New Truckers Rule No Real Help Says AIA
By Daniel Hays
NU Online News Service, April 25, 10:22 a.m. EST?A federal rule announced yesterday that sets new limits on how long a shift a trucker can work behind the wheel will not really improve safety, an insurance trade group said.
The American Insurance Association in Washington voiced the complaint, saying it had urged officials of the Federal Motor Carrier Safety Agency to allow truckers no more than nine consecutive hours of driving at a stretch.
Dave Snyder, AIA vice president and assistant general counsel, said under the old regulatory arrangement a trucker could drive for 10 hours after an eight-hour rest period and in some circumstances for 16 hours.
Under the new regulation, the off duty requirement has been expanded to 10 hours, while the driving time has been increased to 11 hours.
More rest, Mr. Snyder said was good news, but the agency had ignored research that showed after driving more than eight or nine hours, "the risk goes up dramatically."
Also questioning the new rule was the National Association of Independent Insurers.
David Golden, NAII director of commercial lines, said while the Des Plaines, Ill.-based NAII supports the 10-hour rest period as a beginning move to address safety issues it has "lingering concerns" that FMCSA still has not put drivers on a 24-hour basis for scheduling.
Twenty-four hour scheduling is a concept NAII supports "because numerous studies have shown that drivers maintain their alertness much better when working in a natural circadian rhythm," Mr. Golden said. NAII said it would have more reaction after studying all 68-pages of the new rules.
Mr. Snyder said the FMCSA had ignored AIA's recommendation that onboard recorders be placed on all trucks to monitor driving time rather than relying on numbers put down in logs by truckers that are frequently falsified.

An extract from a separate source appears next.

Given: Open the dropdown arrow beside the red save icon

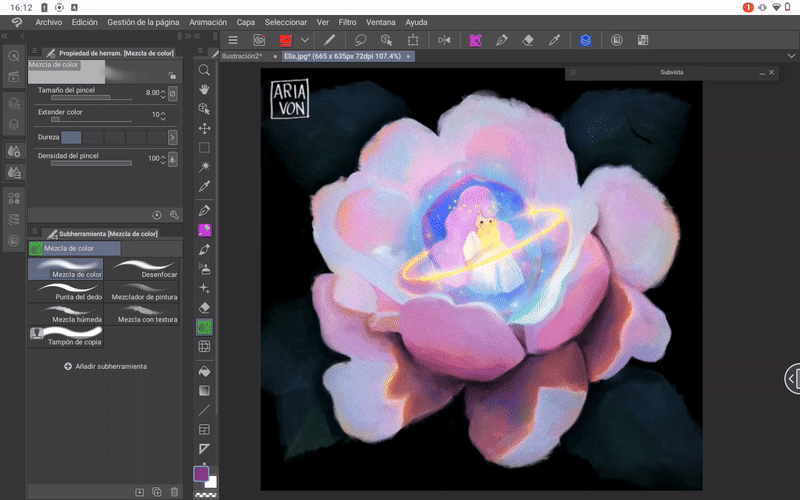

Under the new FMCSA plan, drivers may not drive past the 14th hour of being on duty. Also, they may not drive after being on duty for 60 hours in a seven- consecutive-day period.
Today's rule change is the first significant change to the hours-of-service rules since 1939.
Mr. Snyder said that studies have shown that fatigue is a factor in the majority of truck crashes.
According to AIA, truck crashes each year claim nearly 5,000 lives, injure hundreds of thousands of people, and cost billions of dollars for medical care, property damage and lost productivity.
AIA noted these crashes most often injure or kill the occupants of the other vehicles involved, and when hazardous materials are involved, such crashes can constitute a large-scale disaster.
For years, individual insurance companies, AIA and other world-class safety experts, such as the Insurance Institute for Highway Safety, have formally and repeatedly petitioned regulators to require onboard data recorders to make sure that whatever rules are on the books actually are enforced, AIA said in a statement.
The group said use of onboard recorders is a simple, cheap and effective monitoring system--"yet rather than mandate recorders' use, the new rule only calls for further study of such devices."
FMCSA estimates that the new rule will save 75 lives and prevent 1,320 crashes annually. "Even accepting that estimate," said Mr. Snyder, "it's far less than the human and financial costs that could have been saved with a stronger rule."
"Because of its contents and lack of effective enforcement, we believe the new rules are unlikely to help achieve the Department of Transportation's self-imposed objective of reducing truck crash fatalities by 50 percent in the near future. Unfortunately, this was a tremendous opportunity lost."